## Instructions to follow
Find the lines in the records below that contain "Given", and report each of them.

## Input
== Segment start ==

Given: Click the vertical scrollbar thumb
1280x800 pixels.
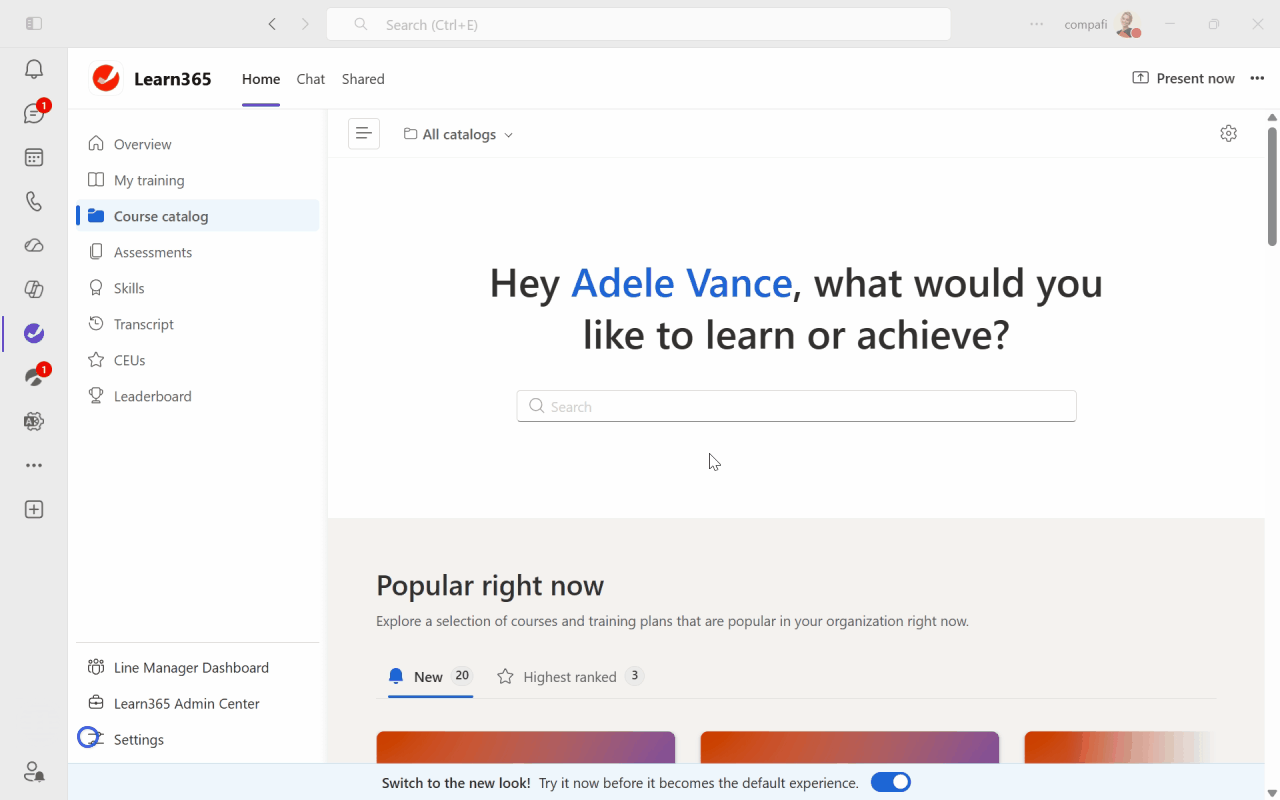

== Segment end ==
== Segment start ==

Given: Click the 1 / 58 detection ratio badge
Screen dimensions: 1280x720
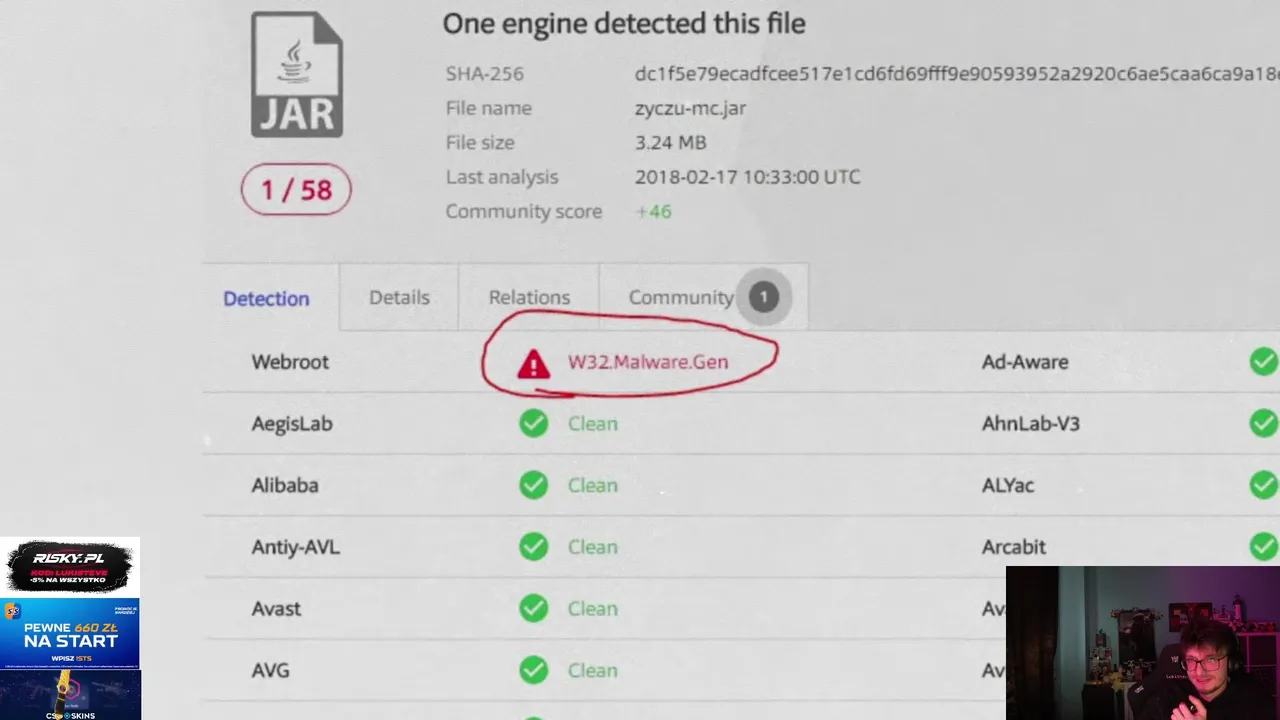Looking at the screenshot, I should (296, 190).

== Segment end ==
== Segment start ==

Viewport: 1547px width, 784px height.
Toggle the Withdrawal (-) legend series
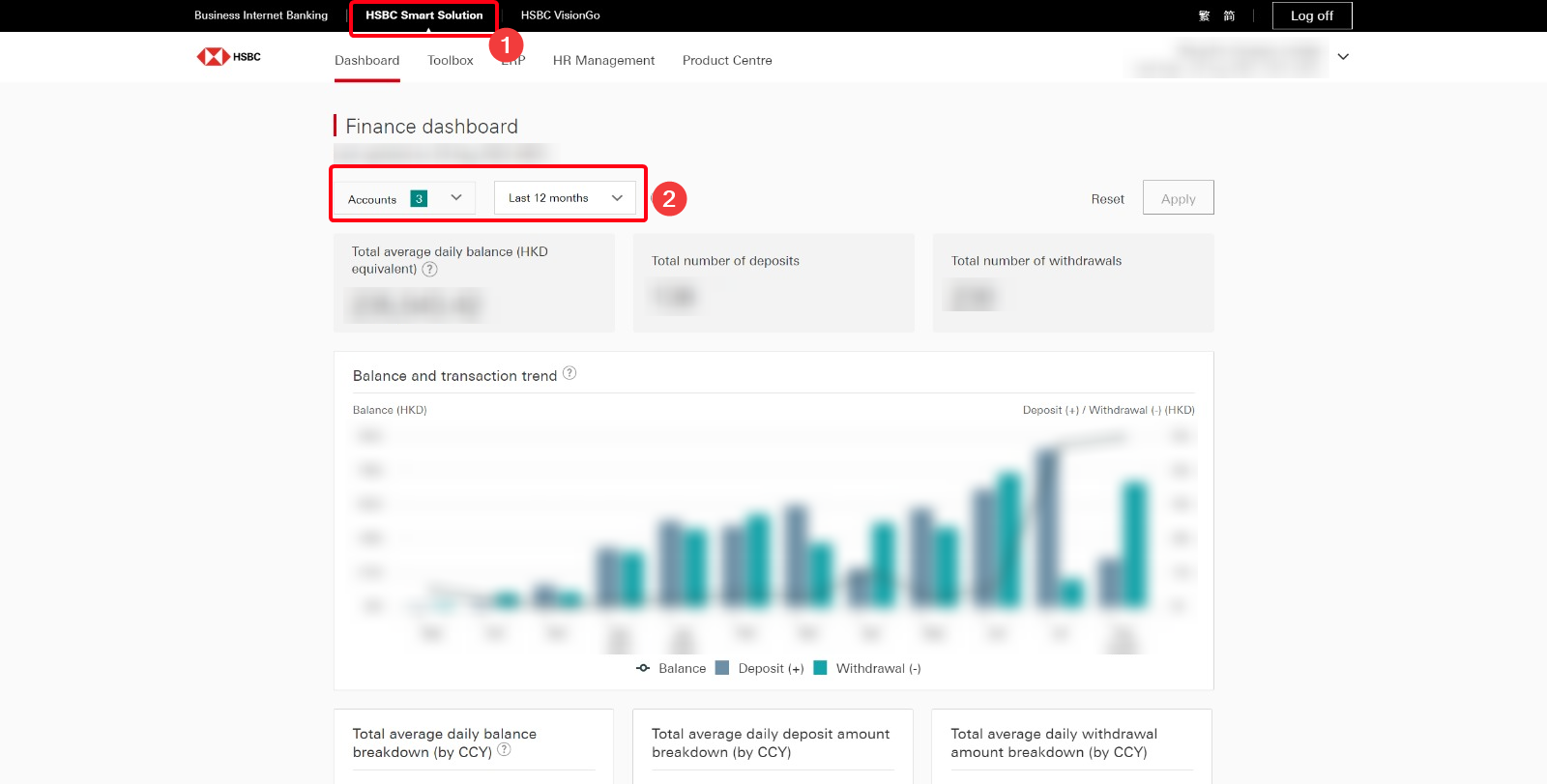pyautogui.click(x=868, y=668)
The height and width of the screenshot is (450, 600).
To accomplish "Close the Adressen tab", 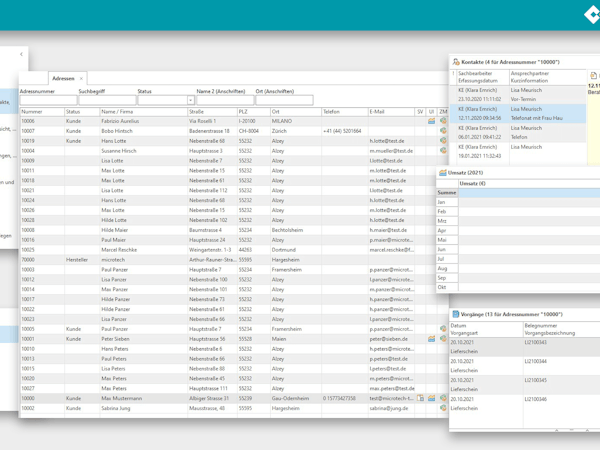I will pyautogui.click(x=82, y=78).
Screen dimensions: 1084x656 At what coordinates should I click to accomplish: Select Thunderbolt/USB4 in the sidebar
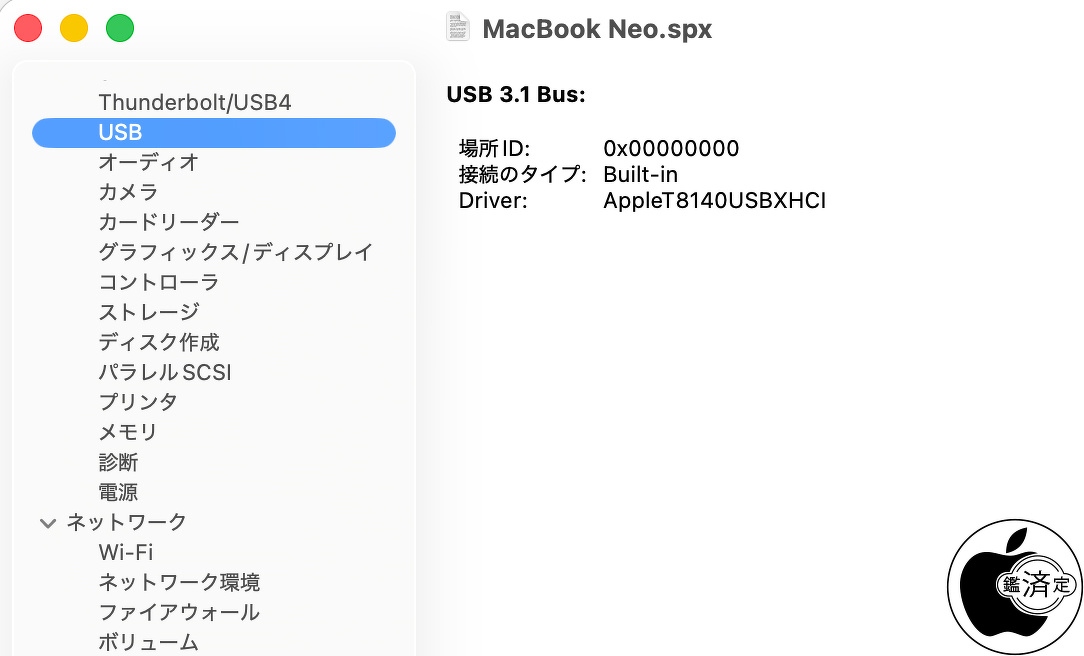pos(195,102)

== Segment end ==

## Solution for this exercise
Given: Click the vertical scrollbar thumb
Given: Click the 1 / 58 detection ratio badge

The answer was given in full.